Travail demandé ::
(a) Relevez les trois noms par lesquels l’extrait sur l’affaire Emna Charki désigne ce que traduit la réaction répressive des autorités judiciaires du monde musulman.
(b) Prolongez l’extrait sur l’affaire Emna Charki à la suite de sa dernière phrase.

Extrait ::
------------------------

L’affaire Emna Charki en Tunisie n’est pas la première à mettre en scène un ou une activiste arabe ou musulman développant un rapport critique ou provocateur avec le Coran.

Le monde musulman regorge de ce genre d’affaires que les médias occidentaux aiment à épingler comme pour rappeler à quel point, selon la fameuse thèse culturaliste, les pays arabes ou musulmans sont peu respectueux des droits humains.

Ceci étant dit, ce réflexe politique ne doit pas évacuer la légitimité d’une interrogation qu’il n’est plus possible de taire et qui doit être traitée sérieusement par les penseurs et intellectuels musulmans. La question de la liberté de conscience et d’expression.

Nous verrons à quel point la réaction répressive des autorités judiciaires laïques ou religieuses du monde musulman traduit une faiblesse, une incapacité ou une impuissance à gérer politiquement ce type de phénomène et à l’intégrer ou à l’articuler paisiblement dans la perspective d’une conscience religieuse.

L’échec de la répression judiciaire

Dans le cas d’Emna Charki, nous n’avons pas affaire à une manifestation de provocation qui aurait eu lieu dans l’espace public tunisien mais dans l’espace virtuel des réseaux sociaux.

Certes, chaque acteur est responsable de ses propos tenus publiquement et les réseaux sociaux sont un espace d’expression public.

Mais sans aller plus loin sur le questionnement pour savoir si les réseaux sociaux sont un espace public au même titre et sous les mêmes conditions légales que la Polis (Cité, espace public classique, ndlr), il va de soi qu’on ne choisit pas de croiser ceux que l’on veut dans une rue.

Les règles des réseaux sociaux sont différentes. Quand bien même ces propos auraient été relayés dans la rue, ils ne justifieraient pas, de toute manière, une condamnation judiciaire.

La sanction, quelle qu’elle soit, est totalement disproportionnée.

D’autant qu’à la lecture de l’entretien que Libération avait publié avec la bloggeuse avant sa condamnation, il ressort clairement qu’il s’agit là d’une forme de révolte générationnelle et d’affirmation personnelle aux ressorts plus affectifs qu’idéologiques.

Maintenant, sur le plan de la réflexion contemporaine sur l’islam et à propos de la question de la gestion de la liberté de conscience, question qui nous intéresse dans ce texte, il apparaît très clairement que la solution répressive dans ce genre d’affaire est quoi qu’il en soit un échec à tout point de vue.

Primo, que les Torquemada de l’inquisition contemporaine fassent leur deuil, il est de facto impossible d’établir une police de la pensée à l’ère des réseaux sociaux.

On peut fermer un compte, il en repoussera aussitôt deux.

Secundo, et pour rester dans le cadre de cette perspective de condamnation morale des propos antireligieux, des publications au contenu nettement plus scandaleux, émanant d’universitaires ou de personnalités publiques, n’ont pas fait l’objet d’une quelconque condamnation.

------------------------

Matériel source ::
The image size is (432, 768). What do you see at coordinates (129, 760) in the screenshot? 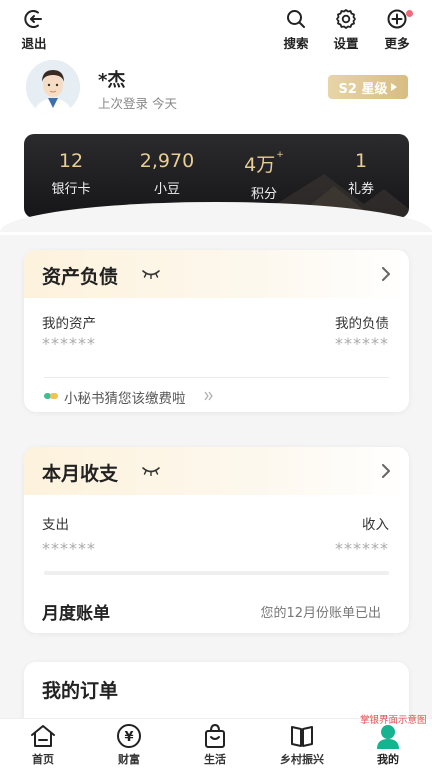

------------------------

Réponses ::
(a) une faiblesse, une incapacité, une impuissance

(b)
Citons à ce sujet les mots de l’internaute Franco-tunisien Bader Lejmi qui réagissait sur Twitter à la condamnation d’Emna Charki :

Tercio, et c’est de loin le plus important, cette réponse n’est pas de jure la plus fidèle à une fondation religieuse.

Les partisans religieux du tout-répressif (globalement et non spécifiquement en Tunisie) considèrent qu’un propos blasphématoire ou provocateur à l’encontre de la religion doit être puni en soi mais aussi pour toutes ses conséquences pernicieuses s’il n’était pas condamné, telles que la diffusion d’une culture de l’insouciance religieuse, de l’irrespect voire de l’athéisme complet dans la société.

La relativité de l’argument d’autorité

Ce faisant, ces partisans commettent plusieurs erreurs. D’abord, il n’y a de blasphème que pour une conscience croyante.

Le blasphème implique la croyance tout comme l’athéisme implique le théisme contre lequel il se positionne.

Pour un athée, la sacralité religieuse n’est pas une réalité directe, elle ne peut au mieux qu’être la reconnaissance indirecte et médiate de ce qu’est le sacré pour les autres.

Il ne s’agit pas de défendre le droit au blasphème comme Charlie Hebdo s’en est fait la spécialité.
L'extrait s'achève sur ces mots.